In Little Resilience, the McGill professor Eli MacLaren offers a fresh take on literary history through the story of these short volumes, their editor, and five of the poets who wrote them: Nathaniel A. Benson, Anne Marriott, M. Eugenie Perry, Dorothy Livesay, and Al Purdy. MacLaren describes his study as “a publishing history full of literary interpretation and a literary history preoccupied with the ins and outs of publishing.” Following thinkers such as Robert Darnton and Pierre Bourdieu, who have shown how economic and social structures can have a marked effect on literary form and content, MacLaren views the series as noteworthy in part because of the conditions in which it emerged. The Canadian book trade in the early twentieth century was dominated by the agency system, in which domestic firms acted as “agents” for foreign publishers, selling international books here rather than cultivating original work by our own authors. With the chapbooks, MacLaren observes, Pierce defied this system to “publish Canadian literature independently, in Canada alone, in book form, over the long term.”
Little Resilience is exemplary as a piece of book history, and MacLaren’s rigorous and gracious unfolding of even the clunkiest-seeming poems emphasizes the human hope and hard work that went into them.

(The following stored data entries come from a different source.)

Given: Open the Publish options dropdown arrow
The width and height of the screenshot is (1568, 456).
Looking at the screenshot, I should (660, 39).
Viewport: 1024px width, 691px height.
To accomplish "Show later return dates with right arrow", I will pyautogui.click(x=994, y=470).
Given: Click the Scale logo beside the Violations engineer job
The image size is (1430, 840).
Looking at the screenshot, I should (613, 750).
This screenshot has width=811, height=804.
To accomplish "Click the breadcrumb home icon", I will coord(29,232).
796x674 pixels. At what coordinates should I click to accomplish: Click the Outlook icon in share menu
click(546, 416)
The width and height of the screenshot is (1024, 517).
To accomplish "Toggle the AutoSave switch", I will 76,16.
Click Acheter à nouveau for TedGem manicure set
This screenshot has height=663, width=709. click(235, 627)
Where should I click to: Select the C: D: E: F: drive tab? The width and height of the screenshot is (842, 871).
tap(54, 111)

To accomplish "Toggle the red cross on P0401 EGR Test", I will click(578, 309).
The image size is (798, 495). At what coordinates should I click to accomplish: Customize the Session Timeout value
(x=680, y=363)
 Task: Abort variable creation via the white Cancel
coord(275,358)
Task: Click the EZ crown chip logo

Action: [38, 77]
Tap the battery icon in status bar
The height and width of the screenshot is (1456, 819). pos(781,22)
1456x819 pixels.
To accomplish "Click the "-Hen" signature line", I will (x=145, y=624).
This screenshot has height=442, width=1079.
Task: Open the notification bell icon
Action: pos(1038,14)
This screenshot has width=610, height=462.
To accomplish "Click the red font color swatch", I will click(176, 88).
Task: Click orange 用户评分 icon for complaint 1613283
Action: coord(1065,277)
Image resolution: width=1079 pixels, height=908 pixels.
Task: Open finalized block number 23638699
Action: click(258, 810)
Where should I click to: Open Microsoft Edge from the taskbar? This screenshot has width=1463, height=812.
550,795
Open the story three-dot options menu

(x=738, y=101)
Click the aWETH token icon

He is at his best when highlighting the earnest labour of little-known writers; one senses his fondness for them, especially for Nathaniel Benson — a journalist, a promotional writer for the Canadian Pacific Railway, a high school teacher and community theatre director, the writer of a handbook on downhill skiing, a biographer and ghostwriter, and an adman. By considering all of the tiny rivulets that ran into the stream of this multi-faceted literary life, MacLaren insists on a broad-minded approach to modern creative careers. He argues that writers like Benson, as well as the Ryerson chapbooks themselves, represent a “poetic culture” that “is not easily visible to literary criticism in search of historical watersheds and avant-garde revolt, but its existence is important because, as a norm, it fed into the basic practice and concept of poetry from which many more distinctive and original talents sprouted.”
We miss a lot, in other words, if we fail to consider the richness of the soil when surveying the complex ecosystems of literary culture. “The Chap-Books,” MacLaren writes, “were insufficient as income and negligible as commodities but replete with the supreme value that poetry possessed for the scores of people who took part in their production.” What matters, and what the chapbooks evince above all, is that people cared about poetry in Canada. This is a conclusion that arises from criticism practised in the very best way — as Lorne Pierce edited, as the Ryerson Poetry Chap-Book authors wrote, and as MacLaren approaches their work: with care, as an act of love.
Laura Cameron is a writer, editor, and teacher in Toronto.